Coro Cervantes is a unique professional chamber choir. Through its perforamances and recordings it aims to bring the music of Iberia and Latin America to audiences everywhere. This disc of 20th century music for the unusual yet fabulous combination of choir and guitar coincides with the 70th birthday of Brazilian composer Marlos Nobre, whose work Yanomam, inspired by the death rituals of the indigenous Yanomami people, gives the album its title. The choir is accompanied by the Brazilian Fabio Zanon, one of most all embracing talents in the international guitar scene.
Julian Stocker Fabio Zanon Carlos Fernandez Aransay
The Yanomami are one of the largest relatively isolated tribes in South America. They live in the rainforests and mountains of northern Brazil and southern Venezuela, and today their total population stands at around 32,000. At over 9.6 million hectares, the Yanomami territory in Brazil is twice the size of Switzerland. In Venezuela, the Yanomami live in the 8.2 million hectare Alto Orinoco - Casiquiare Biosphere Reserve. Together, these areas form the largest forested indigenous territory in the world.

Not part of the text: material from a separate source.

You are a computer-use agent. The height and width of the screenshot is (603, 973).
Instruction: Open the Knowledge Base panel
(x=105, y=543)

The Yanomami live in large, circular, communal houses called yanos or shabonos. Some house up to 400 people. The Yanomami believe strongly in equality among people. Each community is independent from others and they do not recognize ‘chiefs’. Decisions are made by consensus, frequently after long debates where everybody has a say.
Like most Amazonian tribes, tasks are divided between the sexes. Men hunt game, often using curare (a plant extract) to poison their prey. Women tend the gardens where they grow around 60 crops and also collect wild honey nuts, shellfish and insect larvae.
The spirit world is a fundamental part of Yanomami life. Every creature, rock, tree and mountain has a spirit. Sometimes these are malevolent, attack the Yanomami and are believed to cause illness. Shamans control these spirits by inhaling a hallucinogenic snuff called yakoana. Through their trance like visions, they meet the spirits or xapiripë.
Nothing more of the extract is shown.